Abstract

The quintessence of Byzantine faith is the twofold identification of the God-Man. Yet, the image of God Jesus Christ and the transcendent Trinity is a one-God concept. Inevitability, I argue Byzantine aesthetics had to recognize God as both anthropomorphous and divine. Since, omission of God’s divinity would verify God as divisible. In line with apophatic theology, Byzantine aesthetics used non-categorizations and non-identifications, what I denominate meta-images, to teach about God’s divinity and that God is. Since 'holy' equals right (ὀρθοδόξως) manner and right teaching about God (θeολογία), anything else would have been heresy. The desired effect of salvation would come to naught if the image did not concur with 'right opinion' (ὀρθοδοξία). Contemplation and imitation as well as communion with God depend on aesthetics 'of right belief' (ὀρθόδοξος). God is Beauty and God is Truth, and vice versa. In context of aesthetics, the idea of beauty refers to potential impetus to restore the natural image in the believer. Beauty identifies in deification (θέωσις), spiritual knowledge of the supreme beauty of God. Beauty does not refer to the perishable, but to the imperishable, not to physical strength and vigor, but to spiritual strength, yearning, and purity.
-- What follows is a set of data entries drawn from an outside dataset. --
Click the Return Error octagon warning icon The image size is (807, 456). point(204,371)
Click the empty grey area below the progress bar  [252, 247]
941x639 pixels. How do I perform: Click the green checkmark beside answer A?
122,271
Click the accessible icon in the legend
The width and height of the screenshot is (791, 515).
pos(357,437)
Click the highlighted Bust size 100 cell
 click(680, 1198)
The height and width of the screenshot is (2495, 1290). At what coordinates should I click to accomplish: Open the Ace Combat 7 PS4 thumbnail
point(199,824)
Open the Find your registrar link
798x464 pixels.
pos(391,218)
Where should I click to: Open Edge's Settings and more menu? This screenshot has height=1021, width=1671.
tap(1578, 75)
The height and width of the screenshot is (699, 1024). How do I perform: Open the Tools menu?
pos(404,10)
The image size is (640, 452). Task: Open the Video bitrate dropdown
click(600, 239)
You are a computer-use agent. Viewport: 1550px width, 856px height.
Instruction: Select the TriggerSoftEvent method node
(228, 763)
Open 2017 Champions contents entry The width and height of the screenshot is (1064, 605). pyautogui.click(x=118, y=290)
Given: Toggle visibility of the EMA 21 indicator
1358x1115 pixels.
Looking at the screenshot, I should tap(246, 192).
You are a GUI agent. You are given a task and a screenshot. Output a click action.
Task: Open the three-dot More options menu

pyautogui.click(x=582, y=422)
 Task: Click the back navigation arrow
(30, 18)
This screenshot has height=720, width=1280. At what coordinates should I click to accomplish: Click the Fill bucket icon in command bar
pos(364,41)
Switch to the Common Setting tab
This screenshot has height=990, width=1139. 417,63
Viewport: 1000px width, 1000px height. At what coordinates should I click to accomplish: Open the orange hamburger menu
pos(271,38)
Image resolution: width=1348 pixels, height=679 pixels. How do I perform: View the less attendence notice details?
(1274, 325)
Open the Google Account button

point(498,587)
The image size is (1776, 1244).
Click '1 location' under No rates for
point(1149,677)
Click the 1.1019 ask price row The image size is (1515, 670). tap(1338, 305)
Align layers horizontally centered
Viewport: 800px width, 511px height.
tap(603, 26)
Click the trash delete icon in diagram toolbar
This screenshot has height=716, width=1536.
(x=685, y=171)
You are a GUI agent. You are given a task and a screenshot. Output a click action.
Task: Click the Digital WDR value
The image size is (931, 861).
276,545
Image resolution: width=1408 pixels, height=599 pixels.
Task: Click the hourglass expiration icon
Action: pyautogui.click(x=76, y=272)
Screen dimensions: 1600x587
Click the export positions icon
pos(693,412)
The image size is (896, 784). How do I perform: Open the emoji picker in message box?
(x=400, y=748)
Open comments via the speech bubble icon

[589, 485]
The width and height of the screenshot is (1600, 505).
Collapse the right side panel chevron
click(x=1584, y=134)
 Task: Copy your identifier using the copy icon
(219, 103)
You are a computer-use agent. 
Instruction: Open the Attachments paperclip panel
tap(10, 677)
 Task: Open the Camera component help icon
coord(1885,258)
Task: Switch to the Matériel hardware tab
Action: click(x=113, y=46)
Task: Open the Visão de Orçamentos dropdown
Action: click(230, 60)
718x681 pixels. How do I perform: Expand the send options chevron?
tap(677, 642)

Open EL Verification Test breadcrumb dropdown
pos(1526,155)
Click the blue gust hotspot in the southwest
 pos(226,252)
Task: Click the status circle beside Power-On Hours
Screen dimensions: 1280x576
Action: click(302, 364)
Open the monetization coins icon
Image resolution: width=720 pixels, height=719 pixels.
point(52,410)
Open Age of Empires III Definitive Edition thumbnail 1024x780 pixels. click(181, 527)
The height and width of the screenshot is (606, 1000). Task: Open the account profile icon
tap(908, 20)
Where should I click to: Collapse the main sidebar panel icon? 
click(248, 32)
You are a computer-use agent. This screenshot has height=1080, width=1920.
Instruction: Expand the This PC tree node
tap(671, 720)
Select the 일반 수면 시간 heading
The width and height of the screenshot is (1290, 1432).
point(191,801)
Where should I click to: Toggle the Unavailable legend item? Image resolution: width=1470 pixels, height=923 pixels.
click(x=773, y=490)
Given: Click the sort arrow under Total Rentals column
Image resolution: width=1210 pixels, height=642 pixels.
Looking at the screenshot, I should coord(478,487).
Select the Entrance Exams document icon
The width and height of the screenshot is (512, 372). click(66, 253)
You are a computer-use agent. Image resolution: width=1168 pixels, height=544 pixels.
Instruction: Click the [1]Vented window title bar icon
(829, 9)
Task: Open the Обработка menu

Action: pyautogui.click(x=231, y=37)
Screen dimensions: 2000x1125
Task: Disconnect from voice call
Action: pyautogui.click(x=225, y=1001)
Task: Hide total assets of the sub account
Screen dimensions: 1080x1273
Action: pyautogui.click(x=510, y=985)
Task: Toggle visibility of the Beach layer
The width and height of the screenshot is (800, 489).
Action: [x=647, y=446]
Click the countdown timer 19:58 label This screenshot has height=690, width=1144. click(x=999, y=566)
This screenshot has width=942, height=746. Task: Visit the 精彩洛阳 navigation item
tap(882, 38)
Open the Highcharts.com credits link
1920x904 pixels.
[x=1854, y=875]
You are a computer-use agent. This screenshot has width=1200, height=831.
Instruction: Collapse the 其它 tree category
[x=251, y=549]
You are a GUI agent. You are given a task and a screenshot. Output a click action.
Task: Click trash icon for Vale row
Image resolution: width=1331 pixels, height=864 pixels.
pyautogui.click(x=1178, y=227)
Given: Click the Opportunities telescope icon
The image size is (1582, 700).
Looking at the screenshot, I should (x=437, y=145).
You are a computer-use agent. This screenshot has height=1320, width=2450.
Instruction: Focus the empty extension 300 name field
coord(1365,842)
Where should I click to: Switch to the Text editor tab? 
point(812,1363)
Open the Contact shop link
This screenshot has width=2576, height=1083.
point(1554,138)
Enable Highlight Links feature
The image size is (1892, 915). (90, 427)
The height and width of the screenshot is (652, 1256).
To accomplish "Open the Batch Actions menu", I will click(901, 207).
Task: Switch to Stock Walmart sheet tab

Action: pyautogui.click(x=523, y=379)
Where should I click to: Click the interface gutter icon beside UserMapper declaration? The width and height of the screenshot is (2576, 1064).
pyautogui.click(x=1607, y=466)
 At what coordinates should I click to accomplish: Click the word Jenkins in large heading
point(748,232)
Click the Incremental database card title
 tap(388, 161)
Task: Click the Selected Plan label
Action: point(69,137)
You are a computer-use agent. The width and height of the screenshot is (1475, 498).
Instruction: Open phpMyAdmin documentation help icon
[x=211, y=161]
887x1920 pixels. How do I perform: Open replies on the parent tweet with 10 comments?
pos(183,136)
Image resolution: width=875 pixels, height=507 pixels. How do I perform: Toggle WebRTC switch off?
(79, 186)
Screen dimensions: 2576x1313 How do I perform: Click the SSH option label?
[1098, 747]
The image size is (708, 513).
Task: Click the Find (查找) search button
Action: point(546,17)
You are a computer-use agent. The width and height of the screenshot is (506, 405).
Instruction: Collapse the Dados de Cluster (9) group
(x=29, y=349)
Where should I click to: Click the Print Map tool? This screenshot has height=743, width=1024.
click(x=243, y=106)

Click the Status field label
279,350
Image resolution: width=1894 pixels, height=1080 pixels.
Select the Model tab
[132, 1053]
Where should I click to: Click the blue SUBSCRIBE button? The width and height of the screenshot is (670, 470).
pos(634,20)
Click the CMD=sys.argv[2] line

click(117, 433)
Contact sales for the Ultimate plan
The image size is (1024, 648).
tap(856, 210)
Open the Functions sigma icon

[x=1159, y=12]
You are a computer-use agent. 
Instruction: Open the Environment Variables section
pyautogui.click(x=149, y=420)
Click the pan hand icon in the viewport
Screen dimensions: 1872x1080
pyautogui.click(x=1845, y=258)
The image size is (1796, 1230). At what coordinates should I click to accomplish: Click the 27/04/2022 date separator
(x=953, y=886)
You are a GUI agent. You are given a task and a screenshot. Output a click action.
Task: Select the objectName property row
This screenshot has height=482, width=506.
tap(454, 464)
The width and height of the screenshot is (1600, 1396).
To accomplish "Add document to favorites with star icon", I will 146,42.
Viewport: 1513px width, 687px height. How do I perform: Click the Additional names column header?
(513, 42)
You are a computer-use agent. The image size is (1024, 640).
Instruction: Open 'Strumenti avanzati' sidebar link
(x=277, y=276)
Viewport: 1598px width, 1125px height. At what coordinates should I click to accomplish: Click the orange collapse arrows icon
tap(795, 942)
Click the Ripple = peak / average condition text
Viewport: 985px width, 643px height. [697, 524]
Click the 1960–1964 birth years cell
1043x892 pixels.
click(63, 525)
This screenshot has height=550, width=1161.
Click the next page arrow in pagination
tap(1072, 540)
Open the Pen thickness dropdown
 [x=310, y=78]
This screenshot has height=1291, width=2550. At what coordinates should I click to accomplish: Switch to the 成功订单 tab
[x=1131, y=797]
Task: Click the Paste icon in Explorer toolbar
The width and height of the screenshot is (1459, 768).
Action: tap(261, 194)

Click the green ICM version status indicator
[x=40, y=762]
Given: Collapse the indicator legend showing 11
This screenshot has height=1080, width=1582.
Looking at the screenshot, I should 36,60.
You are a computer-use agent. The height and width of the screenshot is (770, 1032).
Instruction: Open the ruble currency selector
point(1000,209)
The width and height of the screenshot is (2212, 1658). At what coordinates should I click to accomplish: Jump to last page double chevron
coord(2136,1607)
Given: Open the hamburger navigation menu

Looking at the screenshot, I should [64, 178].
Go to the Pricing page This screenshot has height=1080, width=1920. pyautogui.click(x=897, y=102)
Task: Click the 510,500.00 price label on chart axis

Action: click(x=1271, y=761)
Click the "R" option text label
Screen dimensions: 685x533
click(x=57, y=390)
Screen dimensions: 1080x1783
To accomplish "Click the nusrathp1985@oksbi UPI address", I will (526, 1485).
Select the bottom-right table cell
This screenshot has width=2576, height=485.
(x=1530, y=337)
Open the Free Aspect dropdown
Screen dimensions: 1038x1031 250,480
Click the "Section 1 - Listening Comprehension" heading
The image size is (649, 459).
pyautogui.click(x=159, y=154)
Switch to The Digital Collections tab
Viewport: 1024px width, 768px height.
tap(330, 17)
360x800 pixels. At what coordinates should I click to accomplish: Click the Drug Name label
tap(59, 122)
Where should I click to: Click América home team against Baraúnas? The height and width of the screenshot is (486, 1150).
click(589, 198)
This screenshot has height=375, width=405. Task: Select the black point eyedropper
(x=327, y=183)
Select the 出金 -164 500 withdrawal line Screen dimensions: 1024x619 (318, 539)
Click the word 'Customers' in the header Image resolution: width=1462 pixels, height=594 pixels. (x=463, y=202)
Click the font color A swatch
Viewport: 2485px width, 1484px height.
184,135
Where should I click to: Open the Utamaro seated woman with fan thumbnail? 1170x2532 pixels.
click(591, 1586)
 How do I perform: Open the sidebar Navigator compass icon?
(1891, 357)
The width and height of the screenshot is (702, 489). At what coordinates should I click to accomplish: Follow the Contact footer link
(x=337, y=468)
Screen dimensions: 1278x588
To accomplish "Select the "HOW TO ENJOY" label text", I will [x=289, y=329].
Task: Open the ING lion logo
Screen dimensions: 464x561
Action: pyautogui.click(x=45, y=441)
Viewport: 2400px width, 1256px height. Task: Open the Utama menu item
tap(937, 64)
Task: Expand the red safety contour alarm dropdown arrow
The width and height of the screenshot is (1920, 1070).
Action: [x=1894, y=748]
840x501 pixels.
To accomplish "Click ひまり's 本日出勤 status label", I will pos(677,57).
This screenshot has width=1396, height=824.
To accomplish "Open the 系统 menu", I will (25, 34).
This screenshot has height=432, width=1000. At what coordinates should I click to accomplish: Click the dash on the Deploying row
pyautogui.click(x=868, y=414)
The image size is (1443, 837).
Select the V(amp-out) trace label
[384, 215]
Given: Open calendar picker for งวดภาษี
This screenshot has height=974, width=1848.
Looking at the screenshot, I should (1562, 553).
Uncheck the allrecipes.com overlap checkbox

Aesthetic approaches that help believers go beyond physical law to divine law, beyond the corporeal mundane to spiritual knowledge are good and beautiful. Interaction of narration, flattened corporeality, inverted perspectives, and meta-images such as light, brilliance, and patterned borders identifies the twofold reality of God and the historical event within and beyond time and space. This interaction of Incarnation (human visibility/suffering in the flesh) and Grace (divine incomprehensibility) refers to the Beauty of God, the prerequisite for salvation of humankind.